===== Entries =====

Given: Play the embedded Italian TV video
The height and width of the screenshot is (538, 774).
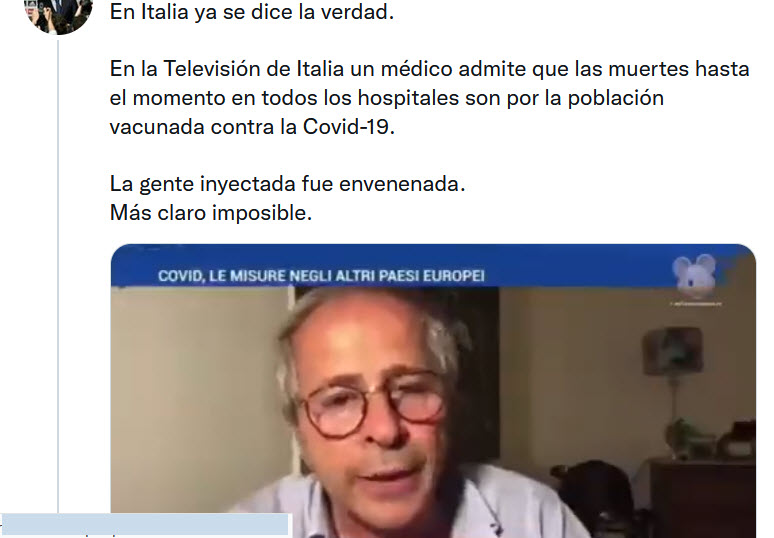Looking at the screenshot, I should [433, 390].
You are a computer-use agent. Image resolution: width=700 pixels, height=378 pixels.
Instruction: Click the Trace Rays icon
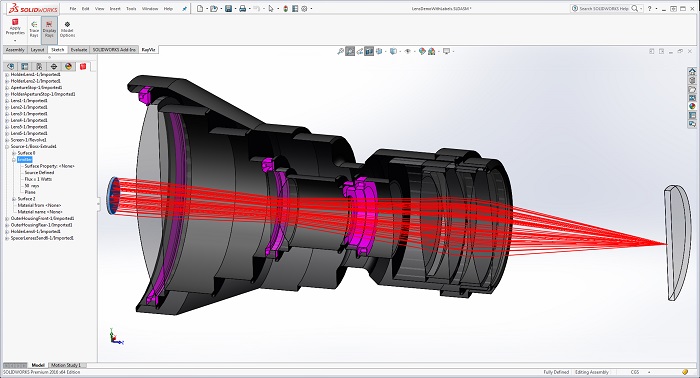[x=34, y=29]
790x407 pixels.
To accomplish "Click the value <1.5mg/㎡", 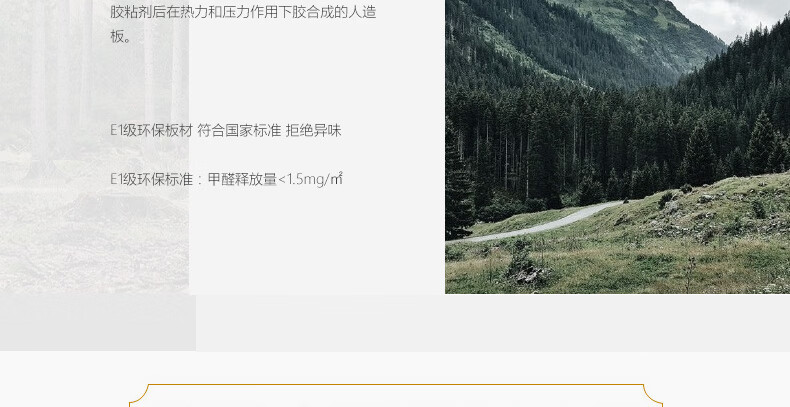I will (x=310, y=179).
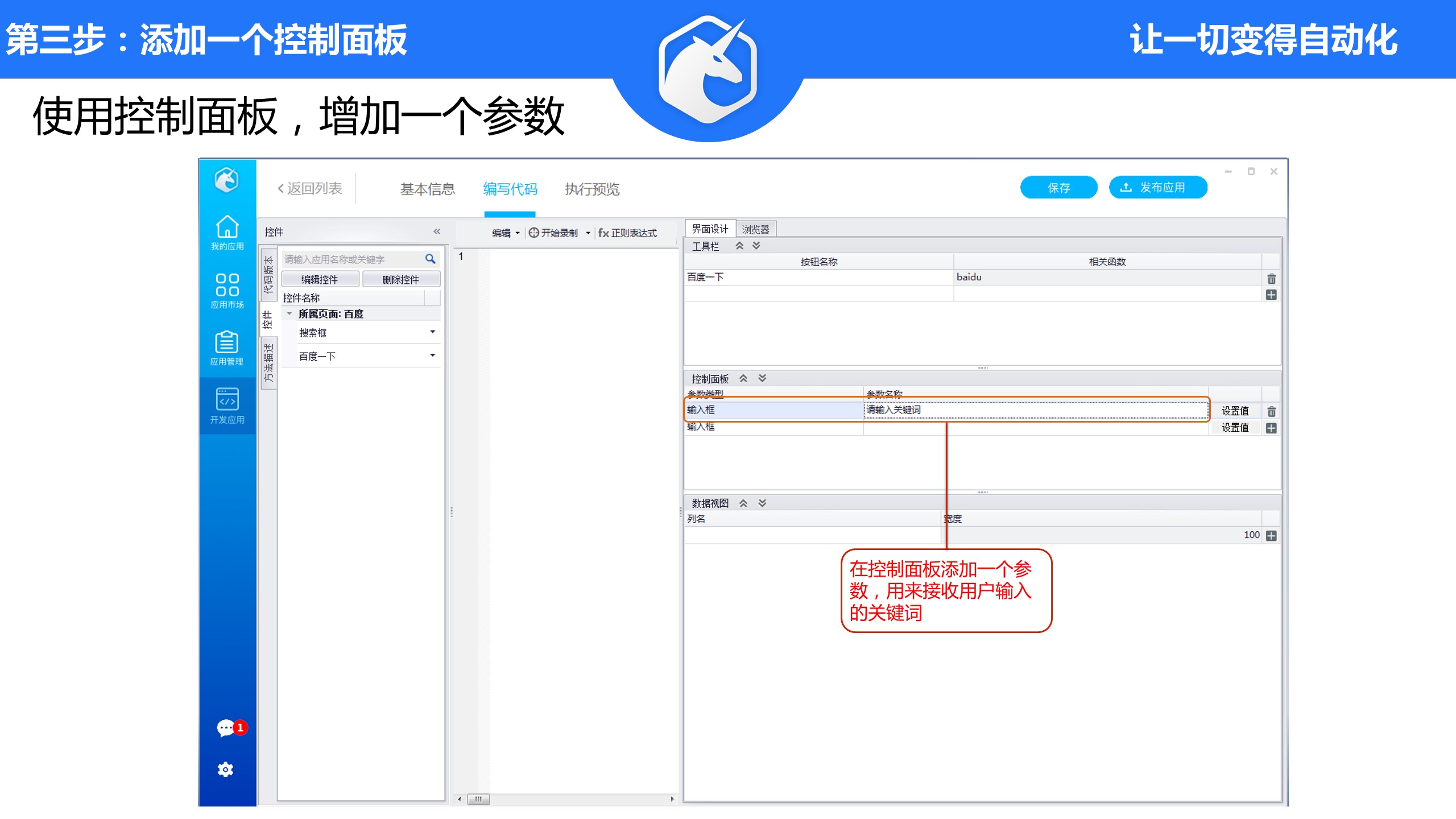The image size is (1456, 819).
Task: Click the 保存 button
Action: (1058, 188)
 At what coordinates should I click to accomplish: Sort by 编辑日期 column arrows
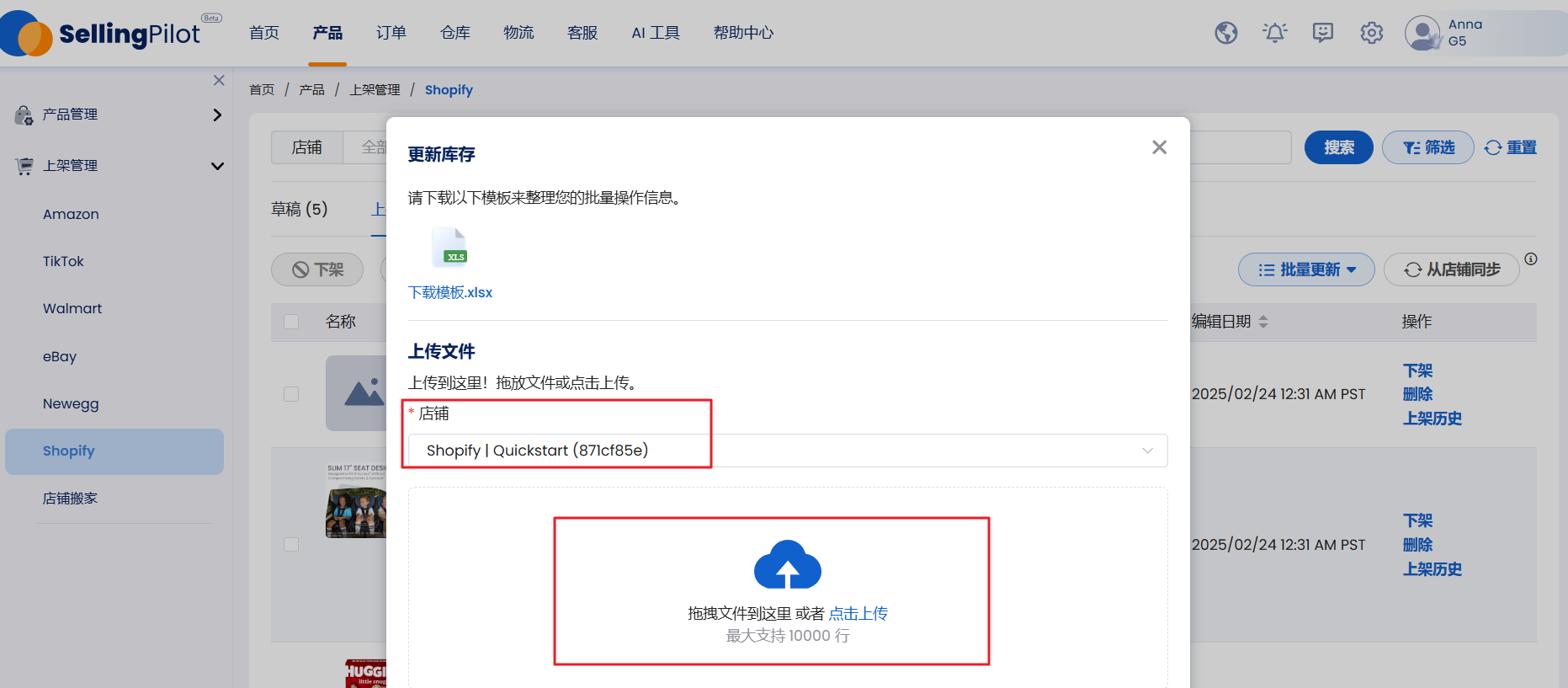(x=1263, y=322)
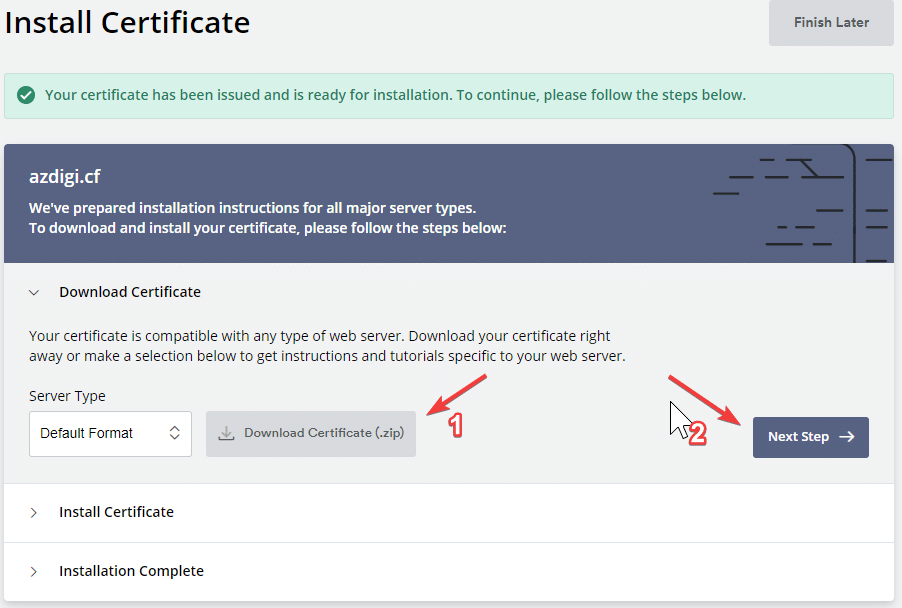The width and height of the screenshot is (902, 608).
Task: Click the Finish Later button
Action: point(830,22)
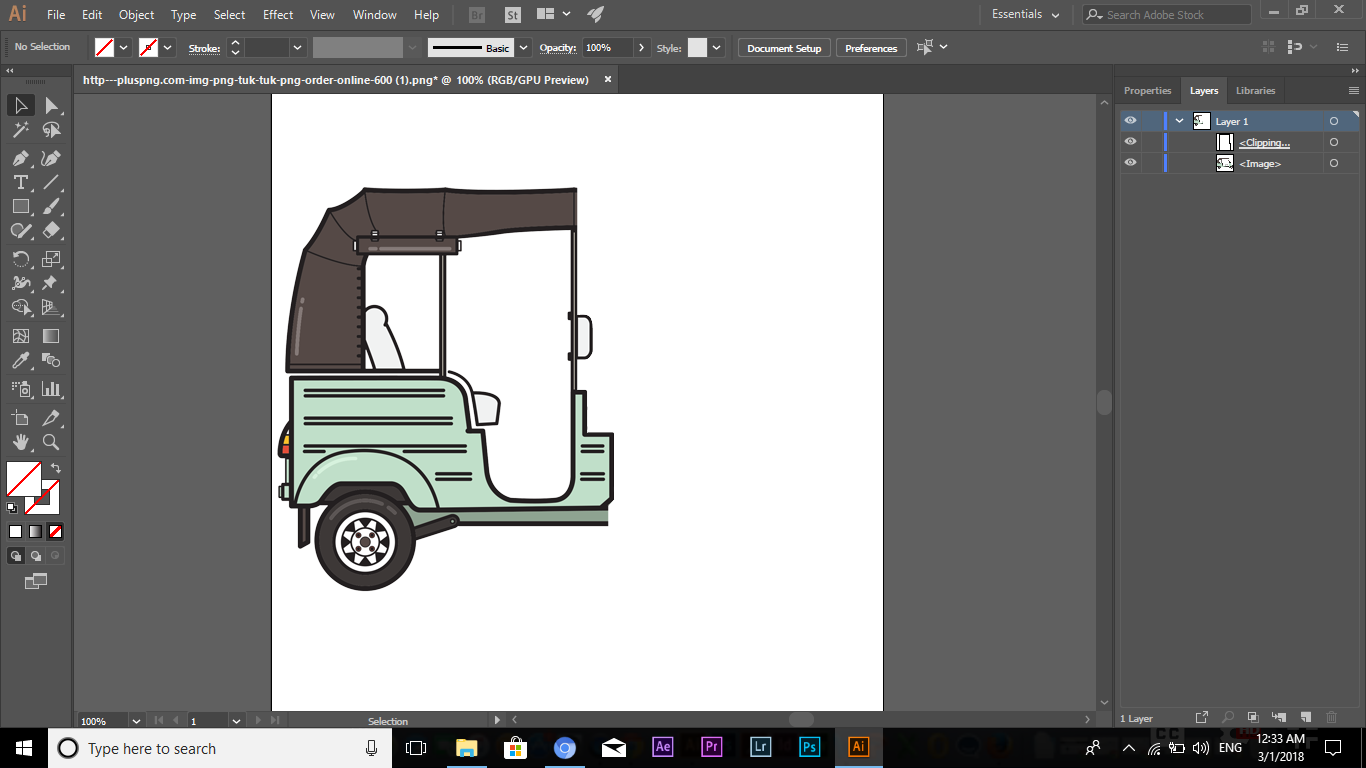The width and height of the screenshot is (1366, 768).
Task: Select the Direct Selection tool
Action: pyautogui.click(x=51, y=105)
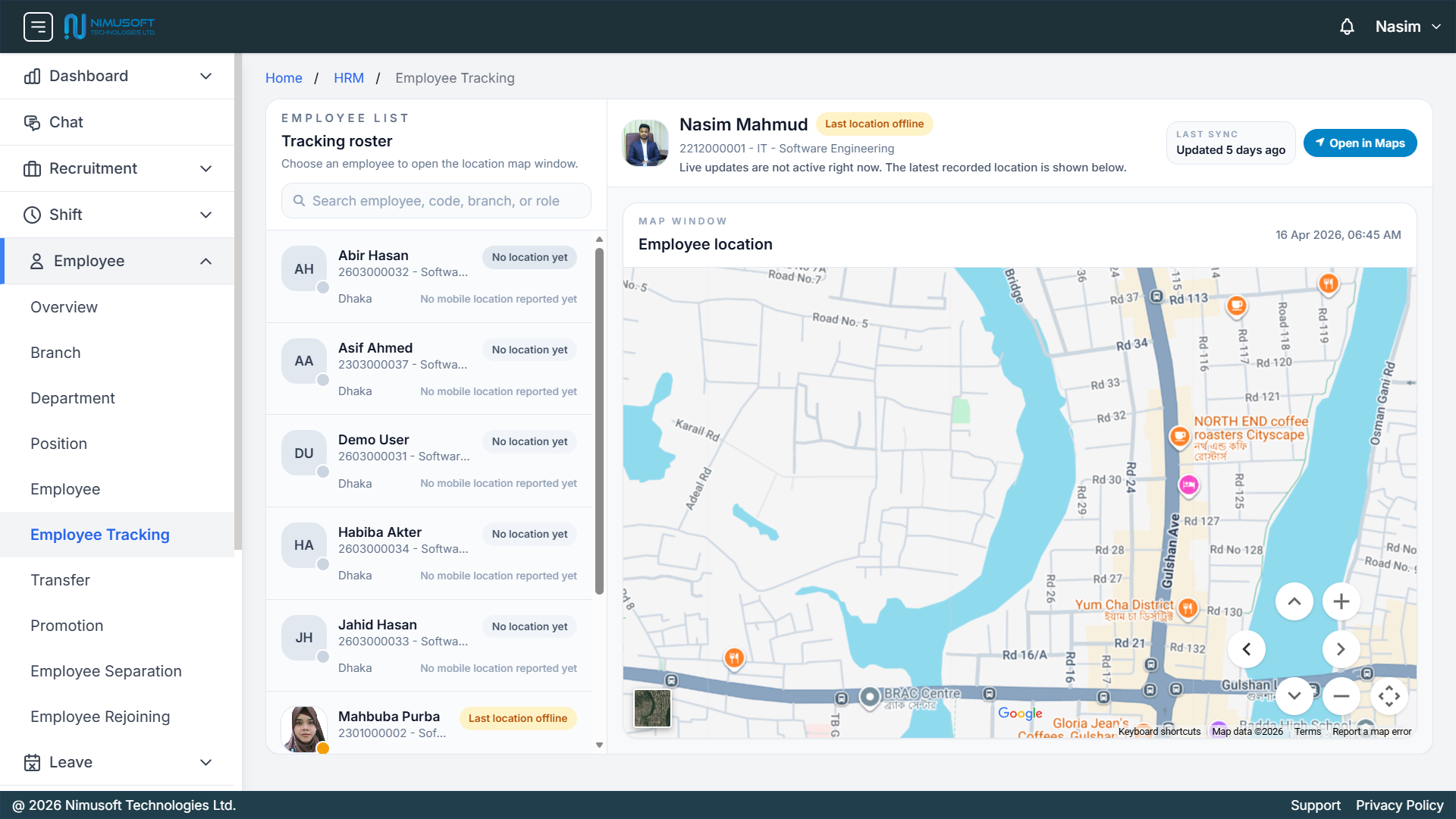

=====

Brief: Reproduce the lines of the items from the one containing "At what coordinates" through the end of the items, with both ends included. Omit the pictures.

Worked answer:
 At what coordinates should I click to accomplish: Sort by 编辑日期 column arrows
(x=1263, y=322)
The width and height of the screenshot is (902, 608).
Task: Click the Finish Later button
Action: point(830,22)
The width and height of the screenshot is (1366, 768).
Task: Select the Direct Selection tool
Action: pyautogui.click(x=51, y=105)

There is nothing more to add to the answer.